TASK STATEMENT — Rewrite everything from the line containing "Where should I click to: Favorite" down to the line containing "Action: 1022,266", replacing "Post" with "Reply" and leaving the rest of those lines as they are.

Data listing

——

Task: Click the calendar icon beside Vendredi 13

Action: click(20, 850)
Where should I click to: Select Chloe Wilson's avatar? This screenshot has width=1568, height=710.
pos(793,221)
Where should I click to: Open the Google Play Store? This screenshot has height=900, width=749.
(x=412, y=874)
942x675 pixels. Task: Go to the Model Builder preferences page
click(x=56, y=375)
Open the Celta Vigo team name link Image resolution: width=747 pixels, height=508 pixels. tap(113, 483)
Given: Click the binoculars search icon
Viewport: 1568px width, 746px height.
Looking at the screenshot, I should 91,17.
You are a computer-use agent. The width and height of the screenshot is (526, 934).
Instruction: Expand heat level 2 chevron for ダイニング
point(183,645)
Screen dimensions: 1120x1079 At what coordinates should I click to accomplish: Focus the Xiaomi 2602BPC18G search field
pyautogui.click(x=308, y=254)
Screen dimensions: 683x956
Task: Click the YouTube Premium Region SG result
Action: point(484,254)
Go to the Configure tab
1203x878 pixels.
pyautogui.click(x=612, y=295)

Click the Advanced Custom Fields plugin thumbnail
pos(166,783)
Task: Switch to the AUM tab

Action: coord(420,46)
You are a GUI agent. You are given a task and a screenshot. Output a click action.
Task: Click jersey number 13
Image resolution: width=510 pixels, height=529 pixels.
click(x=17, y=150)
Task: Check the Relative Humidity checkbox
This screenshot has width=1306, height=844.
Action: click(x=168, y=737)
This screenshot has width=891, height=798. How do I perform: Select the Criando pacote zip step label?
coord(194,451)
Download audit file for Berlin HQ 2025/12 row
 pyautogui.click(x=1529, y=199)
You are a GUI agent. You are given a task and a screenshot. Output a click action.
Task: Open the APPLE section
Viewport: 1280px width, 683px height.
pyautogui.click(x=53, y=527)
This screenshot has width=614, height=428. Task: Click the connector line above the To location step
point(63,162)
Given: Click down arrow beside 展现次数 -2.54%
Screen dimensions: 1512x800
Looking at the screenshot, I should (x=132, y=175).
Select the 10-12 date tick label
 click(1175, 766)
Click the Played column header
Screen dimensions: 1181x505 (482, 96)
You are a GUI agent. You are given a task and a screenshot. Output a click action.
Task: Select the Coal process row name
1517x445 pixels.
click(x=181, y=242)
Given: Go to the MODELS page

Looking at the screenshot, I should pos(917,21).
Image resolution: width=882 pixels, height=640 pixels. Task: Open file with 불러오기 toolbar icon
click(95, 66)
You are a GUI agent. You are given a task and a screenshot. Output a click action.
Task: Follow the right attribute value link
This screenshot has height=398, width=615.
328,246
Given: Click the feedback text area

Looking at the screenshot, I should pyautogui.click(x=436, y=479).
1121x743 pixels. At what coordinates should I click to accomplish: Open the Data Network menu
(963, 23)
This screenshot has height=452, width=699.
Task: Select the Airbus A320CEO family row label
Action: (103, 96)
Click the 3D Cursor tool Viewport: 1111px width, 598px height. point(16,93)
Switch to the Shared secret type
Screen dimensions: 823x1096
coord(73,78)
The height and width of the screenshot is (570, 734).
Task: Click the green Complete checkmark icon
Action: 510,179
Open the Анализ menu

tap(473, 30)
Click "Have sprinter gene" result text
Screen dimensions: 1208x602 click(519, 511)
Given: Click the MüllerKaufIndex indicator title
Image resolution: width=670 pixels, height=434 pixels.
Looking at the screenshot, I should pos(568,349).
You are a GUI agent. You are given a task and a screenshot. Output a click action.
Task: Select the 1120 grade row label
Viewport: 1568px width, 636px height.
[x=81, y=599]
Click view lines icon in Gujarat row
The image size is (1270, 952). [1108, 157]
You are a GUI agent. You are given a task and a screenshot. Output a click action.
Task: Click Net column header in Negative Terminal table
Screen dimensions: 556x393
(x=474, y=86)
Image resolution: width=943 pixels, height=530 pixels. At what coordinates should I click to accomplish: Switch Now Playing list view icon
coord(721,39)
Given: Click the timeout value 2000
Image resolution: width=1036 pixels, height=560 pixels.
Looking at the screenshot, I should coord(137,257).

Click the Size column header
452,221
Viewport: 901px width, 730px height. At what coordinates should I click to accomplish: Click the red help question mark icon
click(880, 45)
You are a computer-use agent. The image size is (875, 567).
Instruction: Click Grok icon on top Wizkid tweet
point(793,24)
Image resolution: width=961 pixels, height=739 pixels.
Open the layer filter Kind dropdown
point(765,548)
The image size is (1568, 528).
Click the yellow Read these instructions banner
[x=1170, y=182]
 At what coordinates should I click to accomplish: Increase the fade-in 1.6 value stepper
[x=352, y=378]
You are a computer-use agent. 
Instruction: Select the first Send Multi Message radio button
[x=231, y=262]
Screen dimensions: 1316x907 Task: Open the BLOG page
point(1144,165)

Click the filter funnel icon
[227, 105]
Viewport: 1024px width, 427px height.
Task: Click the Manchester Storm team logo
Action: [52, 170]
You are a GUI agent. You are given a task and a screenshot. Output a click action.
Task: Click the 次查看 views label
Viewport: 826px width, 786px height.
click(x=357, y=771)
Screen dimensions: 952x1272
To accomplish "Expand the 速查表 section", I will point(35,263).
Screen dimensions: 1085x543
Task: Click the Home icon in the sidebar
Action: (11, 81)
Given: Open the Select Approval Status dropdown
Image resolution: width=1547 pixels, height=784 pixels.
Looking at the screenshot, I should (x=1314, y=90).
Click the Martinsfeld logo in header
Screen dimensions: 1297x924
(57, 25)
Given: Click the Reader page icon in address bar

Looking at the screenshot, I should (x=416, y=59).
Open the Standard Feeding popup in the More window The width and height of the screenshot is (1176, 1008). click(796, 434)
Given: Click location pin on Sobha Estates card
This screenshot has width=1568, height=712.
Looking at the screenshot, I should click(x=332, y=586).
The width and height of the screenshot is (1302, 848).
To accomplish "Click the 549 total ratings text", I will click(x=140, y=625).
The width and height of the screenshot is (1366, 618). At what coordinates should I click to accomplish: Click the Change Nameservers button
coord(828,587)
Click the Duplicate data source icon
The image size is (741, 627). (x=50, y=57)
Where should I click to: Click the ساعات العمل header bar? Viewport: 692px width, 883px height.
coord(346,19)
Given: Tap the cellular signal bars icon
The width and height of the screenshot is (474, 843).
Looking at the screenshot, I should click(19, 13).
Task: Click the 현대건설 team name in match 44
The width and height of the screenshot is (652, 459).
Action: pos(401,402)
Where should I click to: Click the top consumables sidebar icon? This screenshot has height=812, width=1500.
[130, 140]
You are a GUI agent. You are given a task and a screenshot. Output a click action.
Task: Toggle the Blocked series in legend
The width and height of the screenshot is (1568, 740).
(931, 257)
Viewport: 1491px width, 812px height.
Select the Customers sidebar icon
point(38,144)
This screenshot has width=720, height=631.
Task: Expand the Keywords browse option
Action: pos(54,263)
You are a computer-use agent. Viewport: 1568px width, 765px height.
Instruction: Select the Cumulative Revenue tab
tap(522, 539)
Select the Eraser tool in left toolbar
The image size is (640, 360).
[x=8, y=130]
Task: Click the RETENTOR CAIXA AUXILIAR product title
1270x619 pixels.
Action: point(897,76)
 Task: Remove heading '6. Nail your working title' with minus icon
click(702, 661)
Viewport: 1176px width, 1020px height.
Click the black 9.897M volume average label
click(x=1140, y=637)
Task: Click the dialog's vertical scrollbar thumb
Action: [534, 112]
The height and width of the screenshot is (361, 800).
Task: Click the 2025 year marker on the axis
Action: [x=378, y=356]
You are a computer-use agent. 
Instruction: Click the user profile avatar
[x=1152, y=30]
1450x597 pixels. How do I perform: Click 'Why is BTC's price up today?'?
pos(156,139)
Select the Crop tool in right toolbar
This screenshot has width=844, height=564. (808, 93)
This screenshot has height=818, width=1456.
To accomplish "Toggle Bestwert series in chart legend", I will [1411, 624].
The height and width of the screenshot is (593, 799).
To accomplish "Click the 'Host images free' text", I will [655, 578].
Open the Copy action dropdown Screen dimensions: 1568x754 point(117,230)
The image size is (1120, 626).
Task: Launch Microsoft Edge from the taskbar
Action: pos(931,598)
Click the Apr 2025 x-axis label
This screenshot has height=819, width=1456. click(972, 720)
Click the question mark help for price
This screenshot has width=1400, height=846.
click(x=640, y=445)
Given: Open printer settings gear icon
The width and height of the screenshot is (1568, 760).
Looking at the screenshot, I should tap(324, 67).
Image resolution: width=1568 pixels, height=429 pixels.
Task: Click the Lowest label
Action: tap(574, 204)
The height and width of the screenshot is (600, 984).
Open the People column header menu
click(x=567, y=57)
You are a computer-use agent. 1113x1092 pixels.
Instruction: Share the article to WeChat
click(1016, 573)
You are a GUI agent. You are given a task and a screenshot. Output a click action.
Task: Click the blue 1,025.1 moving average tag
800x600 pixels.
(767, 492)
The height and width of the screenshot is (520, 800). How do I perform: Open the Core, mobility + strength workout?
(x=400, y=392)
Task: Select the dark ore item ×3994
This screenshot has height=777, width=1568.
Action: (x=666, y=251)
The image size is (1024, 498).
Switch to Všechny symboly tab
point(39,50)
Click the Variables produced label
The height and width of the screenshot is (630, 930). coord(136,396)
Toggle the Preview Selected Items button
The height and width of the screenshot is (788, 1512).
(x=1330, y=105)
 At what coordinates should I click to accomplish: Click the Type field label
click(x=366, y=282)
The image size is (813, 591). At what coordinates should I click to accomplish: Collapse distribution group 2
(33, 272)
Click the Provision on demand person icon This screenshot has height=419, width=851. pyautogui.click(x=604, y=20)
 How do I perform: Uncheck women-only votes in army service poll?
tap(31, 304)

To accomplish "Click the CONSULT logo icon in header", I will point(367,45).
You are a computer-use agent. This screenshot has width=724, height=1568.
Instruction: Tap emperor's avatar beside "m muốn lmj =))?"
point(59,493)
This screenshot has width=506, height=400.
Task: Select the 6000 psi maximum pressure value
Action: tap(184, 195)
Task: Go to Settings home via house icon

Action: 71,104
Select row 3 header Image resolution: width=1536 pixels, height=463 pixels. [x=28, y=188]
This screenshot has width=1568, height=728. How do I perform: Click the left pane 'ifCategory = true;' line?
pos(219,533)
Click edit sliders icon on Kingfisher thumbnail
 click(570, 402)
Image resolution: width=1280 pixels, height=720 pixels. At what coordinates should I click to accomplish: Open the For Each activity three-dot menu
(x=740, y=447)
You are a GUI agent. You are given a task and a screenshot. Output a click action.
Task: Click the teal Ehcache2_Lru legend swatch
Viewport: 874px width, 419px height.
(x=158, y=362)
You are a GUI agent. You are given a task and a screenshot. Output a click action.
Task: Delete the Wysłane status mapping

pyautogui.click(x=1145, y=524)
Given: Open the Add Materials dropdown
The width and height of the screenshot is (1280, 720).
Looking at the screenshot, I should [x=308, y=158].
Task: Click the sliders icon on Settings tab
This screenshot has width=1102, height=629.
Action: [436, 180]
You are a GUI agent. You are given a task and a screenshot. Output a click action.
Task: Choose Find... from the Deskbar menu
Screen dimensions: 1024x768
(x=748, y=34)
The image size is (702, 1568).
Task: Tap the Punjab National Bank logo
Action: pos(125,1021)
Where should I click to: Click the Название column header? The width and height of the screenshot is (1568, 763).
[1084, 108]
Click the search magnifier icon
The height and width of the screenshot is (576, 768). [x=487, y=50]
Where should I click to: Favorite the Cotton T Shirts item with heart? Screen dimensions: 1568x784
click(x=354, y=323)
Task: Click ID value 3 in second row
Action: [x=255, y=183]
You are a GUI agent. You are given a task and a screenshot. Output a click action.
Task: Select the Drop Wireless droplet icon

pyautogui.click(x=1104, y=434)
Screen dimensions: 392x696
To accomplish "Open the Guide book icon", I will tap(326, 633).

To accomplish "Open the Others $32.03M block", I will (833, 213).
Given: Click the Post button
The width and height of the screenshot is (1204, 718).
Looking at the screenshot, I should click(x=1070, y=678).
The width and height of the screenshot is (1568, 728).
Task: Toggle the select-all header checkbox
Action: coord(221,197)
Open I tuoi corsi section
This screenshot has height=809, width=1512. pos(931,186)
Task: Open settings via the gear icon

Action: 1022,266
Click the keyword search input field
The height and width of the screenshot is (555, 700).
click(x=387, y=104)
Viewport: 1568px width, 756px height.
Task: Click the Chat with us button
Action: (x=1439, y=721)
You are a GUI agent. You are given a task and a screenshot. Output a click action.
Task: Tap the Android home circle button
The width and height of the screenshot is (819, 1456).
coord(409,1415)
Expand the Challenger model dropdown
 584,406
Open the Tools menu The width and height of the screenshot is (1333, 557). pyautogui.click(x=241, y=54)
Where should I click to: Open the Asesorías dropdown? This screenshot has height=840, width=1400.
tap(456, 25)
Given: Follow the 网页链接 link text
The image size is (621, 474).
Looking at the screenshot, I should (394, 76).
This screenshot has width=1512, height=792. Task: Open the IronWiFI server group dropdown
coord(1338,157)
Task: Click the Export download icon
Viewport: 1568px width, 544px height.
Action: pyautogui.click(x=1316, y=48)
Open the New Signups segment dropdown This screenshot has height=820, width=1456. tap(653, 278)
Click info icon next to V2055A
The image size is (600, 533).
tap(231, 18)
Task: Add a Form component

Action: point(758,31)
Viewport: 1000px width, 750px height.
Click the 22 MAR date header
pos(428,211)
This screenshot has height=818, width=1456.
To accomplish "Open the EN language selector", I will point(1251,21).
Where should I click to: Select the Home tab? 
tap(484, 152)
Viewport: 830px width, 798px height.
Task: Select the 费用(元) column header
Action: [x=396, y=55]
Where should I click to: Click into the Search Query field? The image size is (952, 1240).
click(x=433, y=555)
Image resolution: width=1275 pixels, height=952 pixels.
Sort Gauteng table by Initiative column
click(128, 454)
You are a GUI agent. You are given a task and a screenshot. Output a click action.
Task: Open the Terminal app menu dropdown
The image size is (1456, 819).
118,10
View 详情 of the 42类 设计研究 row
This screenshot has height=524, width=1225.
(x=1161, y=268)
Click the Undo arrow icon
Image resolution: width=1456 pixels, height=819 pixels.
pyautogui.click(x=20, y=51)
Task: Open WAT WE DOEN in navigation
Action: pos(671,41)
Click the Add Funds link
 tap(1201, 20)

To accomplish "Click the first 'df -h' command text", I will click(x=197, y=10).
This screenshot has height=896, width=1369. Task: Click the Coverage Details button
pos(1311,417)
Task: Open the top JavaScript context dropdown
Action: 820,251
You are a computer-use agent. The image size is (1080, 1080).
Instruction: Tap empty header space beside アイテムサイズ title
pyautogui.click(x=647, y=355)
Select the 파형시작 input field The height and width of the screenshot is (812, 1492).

——

TASK RESPONSE —
Where should I click to: Favorite the Cotton T Shirts item with heart? Screen dimensions: 1568x784
click(x=354, y=323)
Task: Click ID value 3 in second row
Action: [x=255, y=183]
You are a GUI agent. You are given a task and a screenshot. Output a click action.
Task: Select the Drop Wireless droplet icon

pyautogui.click(x=1104, y=434)
Screen dimensions: 392x696
To accomplish "Open the Guide book icon", I will tap(326, 633).

To accomplish "Open the Others $32.03M block", I will (833, 213).
Given: Click the Reply button
The width and height of the screenshot is (1204, 718).
Looking at the screenshot, I should click(x=1070, y=678).
The width and height of the screenshot is (1568, 728).
Task: Toggle the select-all header checkbox
Action: coord(221,197)
Open I tuoi corsi section
This screenshot has height=809, width=1512. pos(931,186)
Task: Open settings via the gear icon

Action: 1022,266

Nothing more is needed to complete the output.